§ **Work required**
Give back, exactly and with nothing added, the lines that run from the one containing "Flower Arrangements (1078, 1384)" to the final line below.

Saved entries
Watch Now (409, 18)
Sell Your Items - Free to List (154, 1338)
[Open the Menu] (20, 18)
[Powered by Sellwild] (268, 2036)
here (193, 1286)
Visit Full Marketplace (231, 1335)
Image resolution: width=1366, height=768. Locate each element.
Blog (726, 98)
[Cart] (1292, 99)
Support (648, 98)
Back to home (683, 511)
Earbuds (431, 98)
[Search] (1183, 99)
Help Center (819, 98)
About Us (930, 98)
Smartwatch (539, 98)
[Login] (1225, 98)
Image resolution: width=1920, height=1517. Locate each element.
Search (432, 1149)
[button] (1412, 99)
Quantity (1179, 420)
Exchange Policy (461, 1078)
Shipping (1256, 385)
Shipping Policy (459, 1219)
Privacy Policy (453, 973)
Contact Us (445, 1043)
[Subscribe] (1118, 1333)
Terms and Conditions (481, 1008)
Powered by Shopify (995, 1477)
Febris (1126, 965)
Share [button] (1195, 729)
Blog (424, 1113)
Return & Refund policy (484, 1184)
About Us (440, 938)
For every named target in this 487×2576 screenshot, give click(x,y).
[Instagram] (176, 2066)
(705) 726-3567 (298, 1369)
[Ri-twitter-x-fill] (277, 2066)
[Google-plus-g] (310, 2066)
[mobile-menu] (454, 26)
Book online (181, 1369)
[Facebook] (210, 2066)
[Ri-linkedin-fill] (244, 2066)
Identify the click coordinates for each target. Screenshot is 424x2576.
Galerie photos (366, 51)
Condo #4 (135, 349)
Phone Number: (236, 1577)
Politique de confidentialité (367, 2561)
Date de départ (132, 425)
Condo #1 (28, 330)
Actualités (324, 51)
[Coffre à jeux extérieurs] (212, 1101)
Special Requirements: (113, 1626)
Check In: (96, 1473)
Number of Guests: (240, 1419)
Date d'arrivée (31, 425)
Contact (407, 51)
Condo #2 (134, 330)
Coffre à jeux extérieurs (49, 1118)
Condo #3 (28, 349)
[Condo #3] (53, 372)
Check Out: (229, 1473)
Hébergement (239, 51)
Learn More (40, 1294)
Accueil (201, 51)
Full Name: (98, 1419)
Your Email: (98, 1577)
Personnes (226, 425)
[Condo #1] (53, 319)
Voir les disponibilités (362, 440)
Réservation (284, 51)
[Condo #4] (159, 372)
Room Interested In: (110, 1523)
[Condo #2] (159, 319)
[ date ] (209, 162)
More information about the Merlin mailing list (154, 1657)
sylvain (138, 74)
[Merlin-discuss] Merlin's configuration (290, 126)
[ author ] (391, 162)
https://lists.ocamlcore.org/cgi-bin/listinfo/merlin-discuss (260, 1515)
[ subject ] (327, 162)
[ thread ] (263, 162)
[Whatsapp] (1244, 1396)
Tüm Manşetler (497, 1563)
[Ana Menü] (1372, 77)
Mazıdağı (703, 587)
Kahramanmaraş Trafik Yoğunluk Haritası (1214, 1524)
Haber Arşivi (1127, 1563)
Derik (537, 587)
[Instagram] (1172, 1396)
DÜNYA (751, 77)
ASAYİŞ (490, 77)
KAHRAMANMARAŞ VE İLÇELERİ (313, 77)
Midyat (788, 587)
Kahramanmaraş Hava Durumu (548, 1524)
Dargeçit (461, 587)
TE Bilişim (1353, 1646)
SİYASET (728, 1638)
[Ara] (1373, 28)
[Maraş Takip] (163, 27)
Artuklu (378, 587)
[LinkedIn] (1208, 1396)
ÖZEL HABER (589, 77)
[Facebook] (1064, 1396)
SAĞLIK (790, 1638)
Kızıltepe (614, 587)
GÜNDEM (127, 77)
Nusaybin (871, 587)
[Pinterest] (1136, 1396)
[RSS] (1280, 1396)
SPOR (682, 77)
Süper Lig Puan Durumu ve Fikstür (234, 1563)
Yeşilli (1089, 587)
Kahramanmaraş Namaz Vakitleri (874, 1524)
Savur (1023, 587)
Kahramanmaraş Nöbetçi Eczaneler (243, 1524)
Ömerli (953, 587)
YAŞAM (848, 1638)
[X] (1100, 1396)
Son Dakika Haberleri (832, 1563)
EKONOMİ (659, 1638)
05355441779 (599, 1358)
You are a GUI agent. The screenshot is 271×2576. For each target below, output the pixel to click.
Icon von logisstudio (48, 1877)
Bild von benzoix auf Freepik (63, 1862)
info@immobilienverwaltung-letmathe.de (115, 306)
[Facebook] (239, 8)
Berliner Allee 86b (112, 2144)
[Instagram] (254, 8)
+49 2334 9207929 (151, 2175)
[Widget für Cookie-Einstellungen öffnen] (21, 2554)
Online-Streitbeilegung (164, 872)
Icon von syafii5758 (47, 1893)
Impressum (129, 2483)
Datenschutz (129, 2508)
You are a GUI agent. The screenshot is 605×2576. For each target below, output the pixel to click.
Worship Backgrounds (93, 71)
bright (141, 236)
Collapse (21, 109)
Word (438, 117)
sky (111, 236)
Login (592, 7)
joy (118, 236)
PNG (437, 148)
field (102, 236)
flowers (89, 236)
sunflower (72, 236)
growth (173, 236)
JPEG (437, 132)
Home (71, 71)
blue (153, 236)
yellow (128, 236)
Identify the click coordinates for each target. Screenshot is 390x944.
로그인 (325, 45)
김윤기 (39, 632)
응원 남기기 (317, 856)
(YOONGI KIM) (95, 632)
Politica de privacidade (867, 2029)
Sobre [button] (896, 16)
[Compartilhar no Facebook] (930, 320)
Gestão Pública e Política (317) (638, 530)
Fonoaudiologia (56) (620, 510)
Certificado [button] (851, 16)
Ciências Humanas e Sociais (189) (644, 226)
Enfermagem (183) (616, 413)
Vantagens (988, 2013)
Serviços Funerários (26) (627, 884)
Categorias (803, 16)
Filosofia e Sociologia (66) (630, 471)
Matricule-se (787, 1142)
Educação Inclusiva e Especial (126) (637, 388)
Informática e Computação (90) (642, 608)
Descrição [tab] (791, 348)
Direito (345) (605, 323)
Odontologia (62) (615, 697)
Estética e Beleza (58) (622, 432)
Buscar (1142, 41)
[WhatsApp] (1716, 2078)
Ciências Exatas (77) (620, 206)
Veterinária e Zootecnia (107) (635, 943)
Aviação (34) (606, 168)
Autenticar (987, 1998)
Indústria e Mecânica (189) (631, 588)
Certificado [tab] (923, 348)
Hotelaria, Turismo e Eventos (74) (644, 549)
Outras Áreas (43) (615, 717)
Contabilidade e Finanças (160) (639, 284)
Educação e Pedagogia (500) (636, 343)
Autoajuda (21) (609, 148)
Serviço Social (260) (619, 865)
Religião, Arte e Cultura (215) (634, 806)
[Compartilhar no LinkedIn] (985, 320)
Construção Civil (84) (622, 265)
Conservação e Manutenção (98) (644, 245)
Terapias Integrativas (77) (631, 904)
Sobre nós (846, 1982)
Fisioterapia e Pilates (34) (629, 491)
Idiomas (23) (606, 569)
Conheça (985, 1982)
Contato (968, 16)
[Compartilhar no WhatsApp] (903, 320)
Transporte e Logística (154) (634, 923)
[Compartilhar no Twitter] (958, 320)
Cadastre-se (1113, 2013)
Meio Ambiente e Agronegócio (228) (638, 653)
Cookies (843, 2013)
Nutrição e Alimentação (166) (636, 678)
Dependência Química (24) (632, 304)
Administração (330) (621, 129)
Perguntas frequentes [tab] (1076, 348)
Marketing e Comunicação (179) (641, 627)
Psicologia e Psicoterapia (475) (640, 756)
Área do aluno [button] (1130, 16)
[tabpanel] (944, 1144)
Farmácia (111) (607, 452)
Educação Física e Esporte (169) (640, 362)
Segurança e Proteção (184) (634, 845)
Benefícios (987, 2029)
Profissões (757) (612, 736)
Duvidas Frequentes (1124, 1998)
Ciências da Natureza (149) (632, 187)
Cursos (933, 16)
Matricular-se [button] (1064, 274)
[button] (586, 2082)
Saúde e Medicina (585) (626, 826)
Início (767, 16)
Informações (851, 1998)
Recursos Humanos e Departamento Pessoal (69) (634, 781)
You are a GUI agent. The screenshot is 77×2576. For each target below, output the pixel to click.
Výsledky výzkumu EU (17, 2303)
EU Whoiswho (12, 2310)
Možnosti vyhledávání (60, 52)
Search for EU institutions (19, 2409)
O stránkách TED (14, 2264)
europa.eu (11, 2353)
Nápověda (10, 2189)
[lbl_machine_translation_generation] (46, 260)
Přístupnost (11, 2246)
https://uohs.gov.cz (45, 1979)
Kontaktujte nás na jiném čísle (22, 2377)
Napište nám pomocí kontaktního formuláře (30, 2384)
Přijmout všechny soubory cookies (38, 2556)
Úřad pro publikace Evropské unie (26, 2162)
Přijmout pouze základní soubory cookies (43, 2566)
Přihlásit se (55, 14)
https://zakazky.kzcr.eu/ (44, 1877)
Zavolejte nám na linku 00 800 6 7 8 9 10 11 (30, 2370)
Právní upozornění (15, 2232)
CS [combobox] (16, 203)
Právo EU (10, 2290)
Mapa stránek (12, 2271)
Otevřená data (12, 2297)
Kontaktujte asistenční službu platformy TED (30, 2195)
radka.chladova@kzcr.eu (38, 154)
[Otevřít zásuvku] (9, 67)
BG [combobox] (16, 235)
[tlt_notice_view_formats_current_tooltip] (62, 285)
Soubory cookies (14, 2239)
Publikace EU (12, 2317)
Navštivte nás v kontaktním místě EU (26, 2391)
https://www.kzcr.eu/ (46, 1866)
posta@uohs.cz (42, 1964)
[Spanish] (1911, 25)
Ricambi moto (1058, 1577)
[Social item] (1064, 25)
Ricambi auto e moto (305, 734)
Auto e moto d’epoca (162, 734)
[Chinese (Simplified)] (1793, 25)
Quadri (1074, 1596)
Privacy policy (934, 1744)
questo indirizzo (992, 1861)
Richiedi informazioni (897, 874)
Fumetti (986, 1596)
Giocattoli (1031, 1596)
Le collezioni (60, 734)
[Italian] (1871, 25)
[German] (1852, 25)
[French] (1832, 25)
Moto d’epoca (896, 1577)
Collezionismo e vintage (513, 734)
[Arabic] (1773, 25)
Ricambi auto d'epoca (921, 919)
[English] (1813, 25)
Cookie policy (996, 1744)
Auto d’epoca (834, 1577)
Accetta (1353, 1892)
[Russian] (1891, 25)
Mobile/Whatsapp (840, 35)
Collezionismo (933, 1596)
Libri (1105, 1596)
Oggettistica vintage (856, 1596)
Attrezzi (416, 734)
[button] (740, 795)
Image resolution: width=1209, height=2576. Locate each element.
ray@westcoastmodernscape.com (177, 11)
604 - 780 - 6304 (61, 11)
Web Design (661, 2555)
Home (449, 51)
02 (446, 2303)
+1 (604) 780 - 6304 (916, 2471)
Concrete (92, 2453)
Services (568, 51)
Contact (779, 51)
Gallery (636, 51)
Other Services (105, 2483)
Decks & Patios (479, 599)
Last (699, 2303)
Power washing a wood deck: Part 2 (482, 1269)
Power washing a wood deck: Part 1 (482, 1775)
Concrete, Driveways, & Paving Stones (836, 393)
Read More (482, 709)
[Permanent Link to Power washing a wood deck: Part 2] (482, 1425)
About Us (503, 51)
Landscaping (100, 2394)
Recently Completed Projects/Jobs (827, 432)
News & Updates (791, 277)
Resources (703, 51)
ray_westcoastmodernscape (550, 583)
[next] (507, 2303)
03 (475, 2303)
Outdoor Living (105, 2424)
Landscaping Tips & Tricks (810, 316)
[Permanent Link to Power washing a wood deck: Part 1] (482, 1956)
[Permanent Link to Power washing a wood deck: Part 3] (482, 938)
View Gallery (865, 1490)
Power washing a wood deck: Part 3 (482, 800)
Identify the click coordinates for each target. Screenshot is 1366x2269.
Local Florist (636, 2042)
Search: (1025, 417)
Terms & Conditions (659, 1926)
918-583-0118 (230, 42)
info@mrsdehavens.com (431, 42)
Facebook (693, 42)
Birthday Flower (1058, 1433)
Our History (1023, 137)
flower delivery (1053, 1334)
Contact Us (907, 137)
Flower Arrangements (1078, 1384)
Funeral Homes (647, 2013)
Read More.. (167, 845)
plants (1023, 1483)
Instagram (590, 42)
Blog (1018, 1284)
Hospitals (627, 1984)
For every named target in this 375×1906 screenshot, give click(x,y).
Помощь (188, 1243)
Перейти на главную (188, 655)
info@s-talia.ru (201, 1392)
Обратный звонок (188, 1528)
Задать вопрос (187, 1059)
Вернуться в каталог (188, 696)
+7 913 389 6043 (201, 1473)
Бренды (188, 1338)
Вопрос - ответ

§ **Result of this exercise**
Flower Arrangements (1078, 1384)
Funeral Homes (647, 2013)
Read More.. (167, 845)
plants (1023, 1483)
Instagram (590, 42)
Blog (1018, 1284)
Hospitals (627, 1984)
For every named target in this 375×1906 screenshot, give click(x,y).
Помощь (188, 1243)
Перейти на главную (188, 655)
info@s-talia.ru (201, 1392)
Обратный звонок (188, 1528)
Задать вопрос (187, 1059)
Вернуться в каталог (188, 696)
+7 913 389 6043 (201, 1473)
Бренды (188, 1338)
Вопрос - ответ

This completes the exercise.